### Available records
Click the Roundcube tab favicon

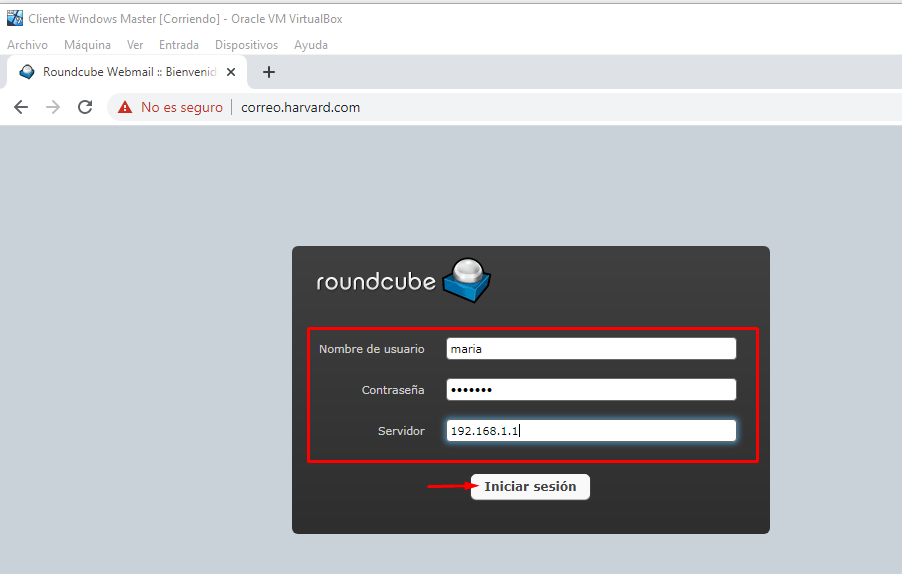tap(27, 72)
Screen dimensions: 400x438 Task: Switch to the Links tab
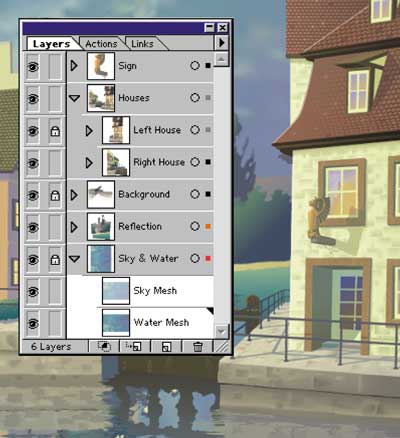pyautogui.click(x=142, y=44)
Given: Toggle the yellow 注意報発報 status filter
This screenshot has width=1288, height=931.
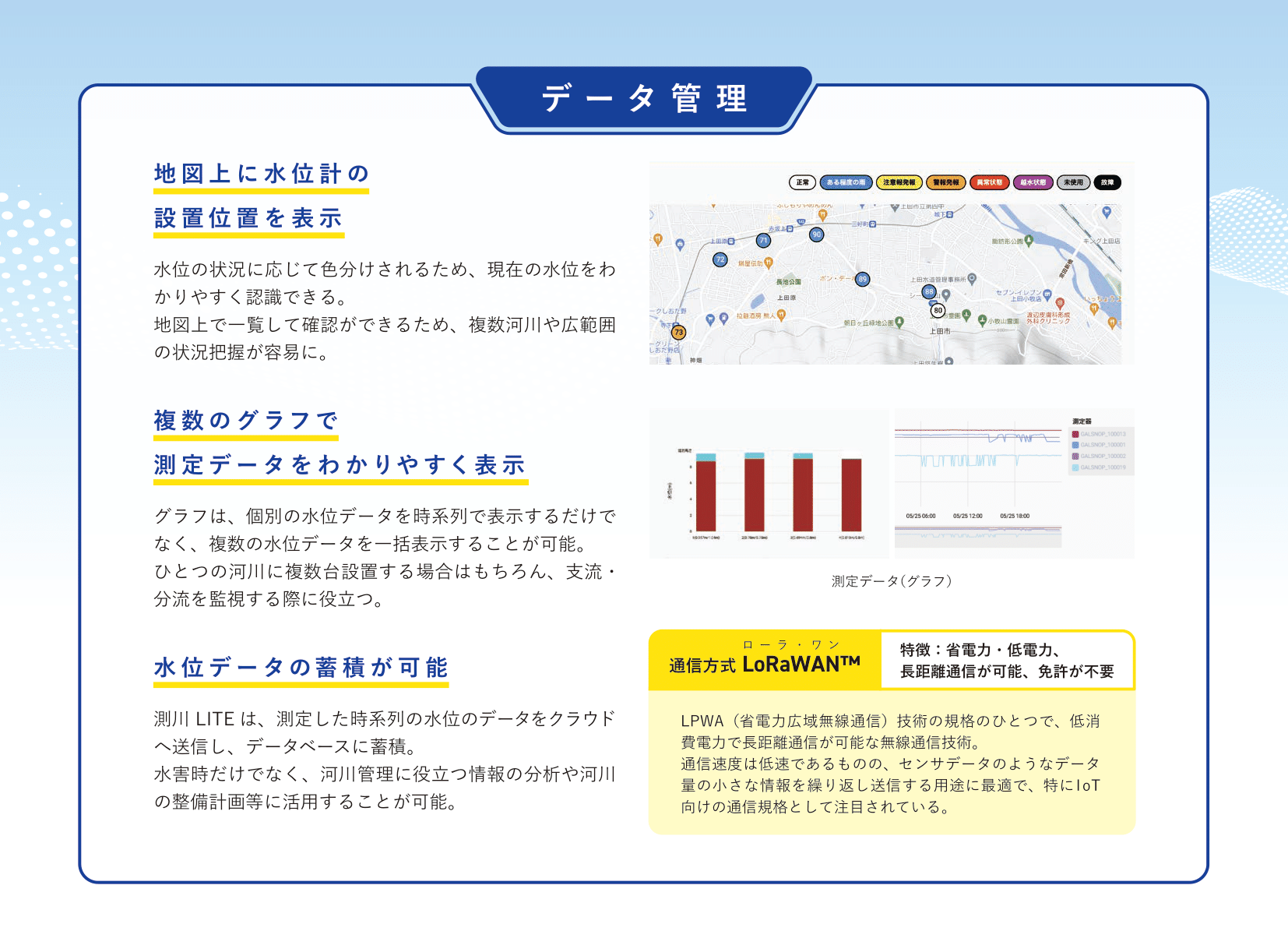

### Task details
Give back each line above verbatim, dropping every picture.

### Solution below
Click the Roundcube tab favicon

tap(27, 72)
Screen dimensions: 400x438 Task: Switch to the Links tab
pyautogui.click(x=142, y=44)
Given: Toggle the yellow 注意報発報 status filter
This screenshot has width=1288, height=931.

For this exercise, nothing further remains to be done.